Questionable new EPA soil survey detects radiation thousands of times over cleanup triggers

By Michael Collins

Ventura County Reporter – March 22, 2012

More than half a century since several partial meltdowns at the former Rocketdyne complex in eastern Ventura County, astronomical amounts of radiation are still being unearthed at the site, according to a new U.S. Environmental Protection Agency PowerPoint dated Feb. 22.

The presentation shows current radiation readings at the now-demolished Sodium Reactor Experiment, or SRE, at levels thousands of times above background. Background means background radiation or the radiation one would expect to find “naturally” from cosmic rays, the sun and radiation in soil and rocks, like uranium, thorium, radium and potassium.

The SRE was the site of an uncontained partial meltdown in 1959 that released hundreds of times more radiation into the environment than the Three Mile Island meltdown did 20 years later.

“This confirms what we were worried about,” said Assemblywoman Julia Brownley, D-Oak Park, a longtime leader in the fight to clean up the 2,850-acre Santa Susana Field Laboratory (SSFL) 30 miles northwest of downtown Los Angeles. “This begins to answer critical questions about what’s still up there, where, how much, and how bad?”

See the U.S. EPA background report & presentation that government officials tried to keep from the media and check out photos and videos of partial meltdown of the Sodium Reactor Experiment.

Brownley expressed disappointment that the site had been supposedly cleaned up twice before by lab owner Boeing and the Department of Energy, which controls Area IV where all of Rocketdyne’s nuclear work was conducted.

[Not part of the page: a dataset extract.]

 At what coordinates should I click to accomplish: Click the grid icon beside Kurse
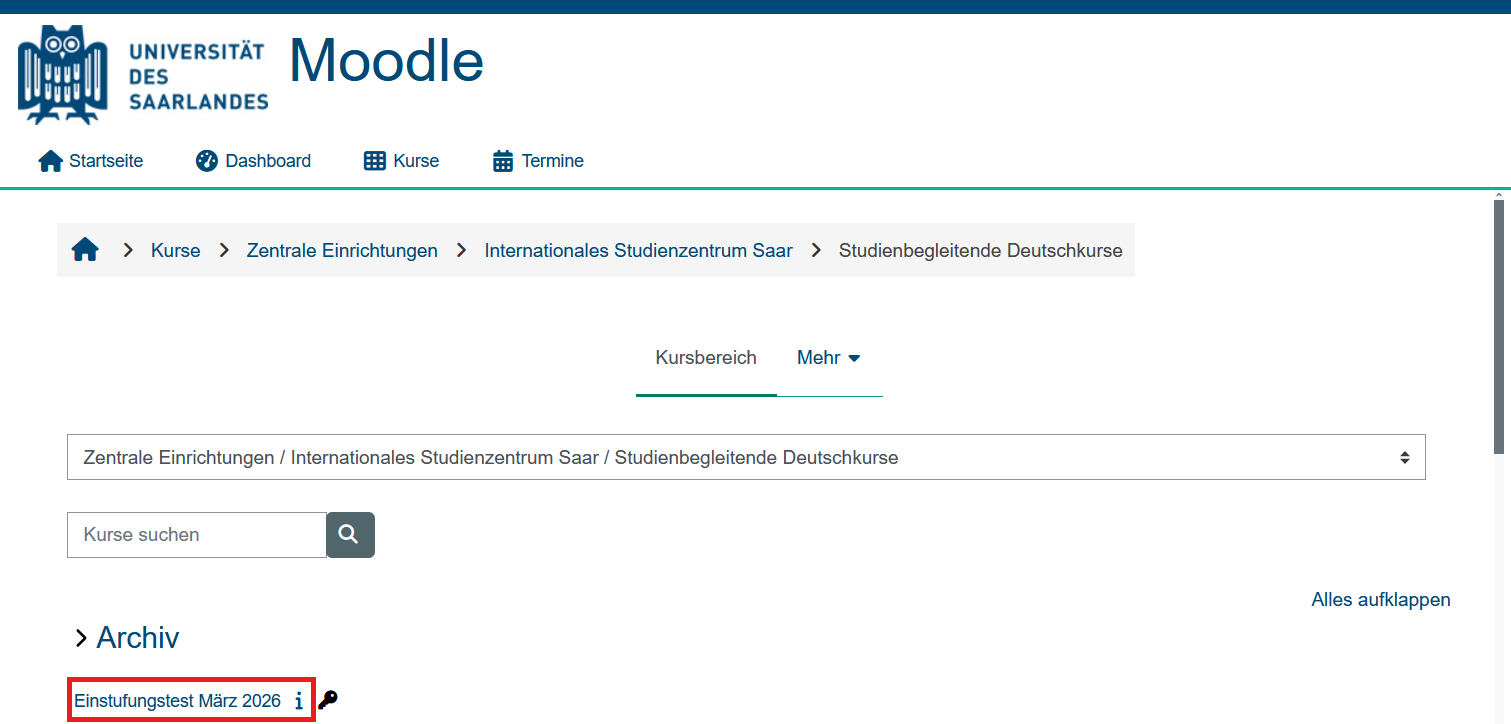point(374,160)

Partial meltdowns occurred there in at least two other reactors in 1964 and 1969.

“Data show exceedance levels ran as high as 1,000 times the ‘radiation trigger levels’ (RTLs) agreed to by the Department of Energy and the California Department of Toxic Substances Control in a historic cleanup agreement signed in December 2010,” Brownley said, referring to agreements on consent with the DOE and NASA to clean up Rocketdyne to background levels of radiological and chemical contamination. “I call again on the Department of Energy to comply with the agreement that it signed, fully and unconditionally.”

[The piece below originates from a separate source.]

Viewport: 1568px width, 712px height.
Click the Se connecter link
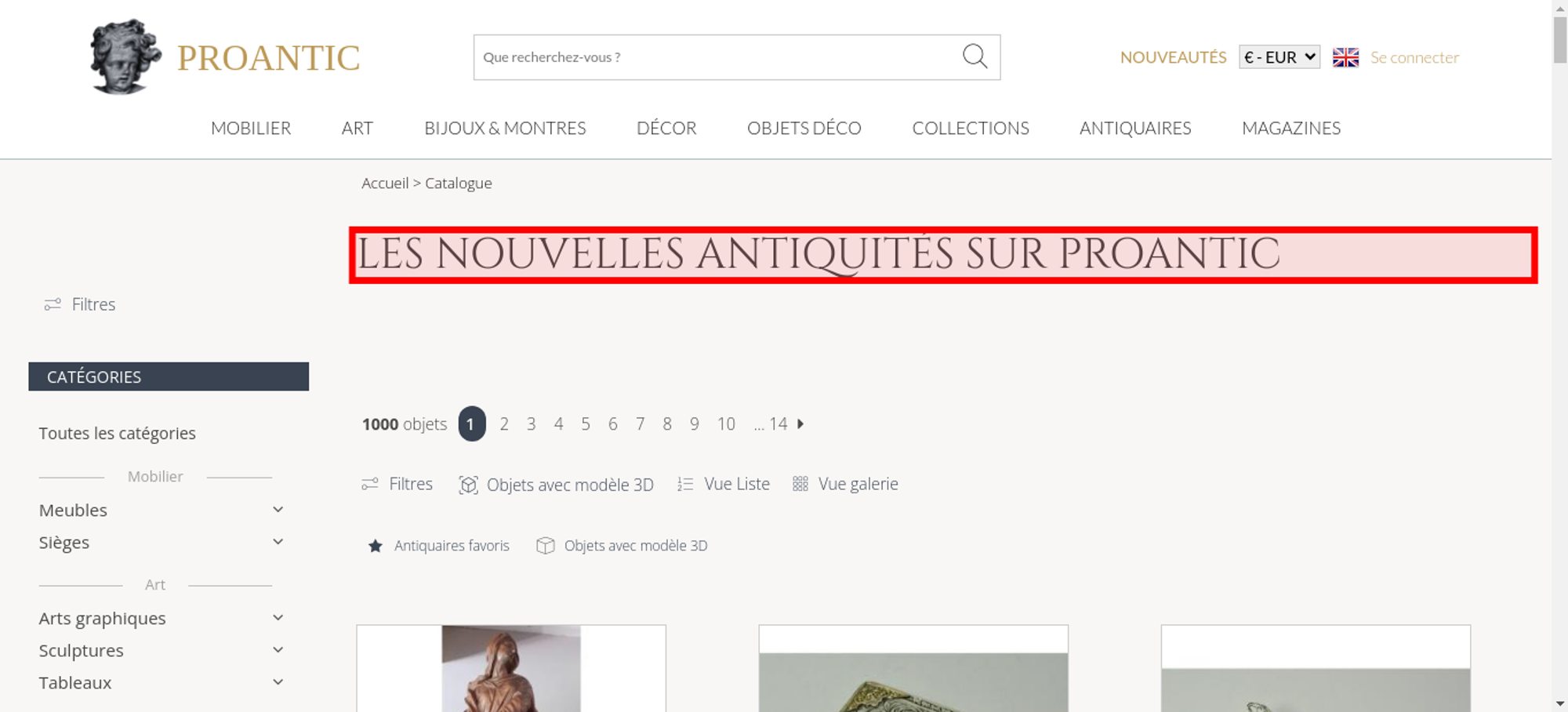click(x=1414, y=57)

That may be easier said than done. This latest U.S. EPA information appears to redefine what cleaning up to background actually is. Publicly available documents show that the levels of radiation in this part of Area IV where the SRE once stood are actually many thousands of times more contaminated than previously thought.

Just as troubling, the EPA’s RTLs, which are supposed to mirror the extensively tested and reported-on backgrounds of the numerous radionuclides at the site, were many times over the background threshold values (BTVs). So instead of cleaning up to background, much more radiation would be left in the ground, saving the government and lab owner Boeing millions in cleanup.

It is a classic bait and switch. And it almost worked.

It went unnoticed until this reporter spotted the huge discrepancy between the RTLs and BTVs because they were so obvious to anyone with any SSFL knowledge. Yet nobody else had noticed except, obviously, the EPA that created the PowerPoint with the bait-and-switched numbers in the first place.

One soil sample was laced with cesium-137 clocking in at 9,328 times its background, as shown in a July 2011 U.S. EPA Radiological Background Study Report for Rocketdyne in Table 8.4. Yet the EPA’s RTL in the PowerPoint is more than 25 times the same agency’s 2011 background study for subsurface samples of Cs-137, a cancer-causing radionuclide.

On a scenic bluff overlooking Simi Valley next to where the SRE once stood, leukemia-causing strontium-90 was assigned an RTL 6.47 times Sr-90’s BTV and tested at 284 times background.

Strontium-90’s RTL was more than 37 times its BTV in another sample. The hot dirt came in at more than 71 times background radiation, dug out a couple of feet below the surface. This suggests that even after two “cleanups” the area may still be facing a huge excavation job.

See the U.S. EPA background report & presentation that government officials tried to keep from the media and check out photos and videos of partial meltdown of the Sodium Reactor Experiment.

Fuzzy math also made its mark on the RTLs of tritium, carbon-14, cobalt-60, neptunium-239 and europa-152. All were detected by EPA at several multiples of their actual backgrounds.

Nothing could be more worrisome than the manipulation of the levels determined for plutonium-239/240. The isotope is one of the most potent radioactive killers on the planet, yet the EPA’s radiological trigger level was nearly 20 times its background. Exposure to even minute amounts of Pu-239/240 can give a person lung cancer.

Misleading and factually incorrect numbers not only reduce the radiation readings of overages at Rocketdyne, their use could lead to leaving large amounts of radiation in place once the cleanup, which has cost hundreds of millions, ends as soon as 2017.

An EPA official told the Reporter in a March 10 e-mail that he would look into the issue.

The agreements on consent, or AOCs, with DOE and NASA explicitly say that contaminated soils must be removed, not left in place or buried. Yet with these huge radiation readings and markedly lower cleanup standards that violate the agreements, the hot zone that is Rocketdyne just got a whole lot hotter.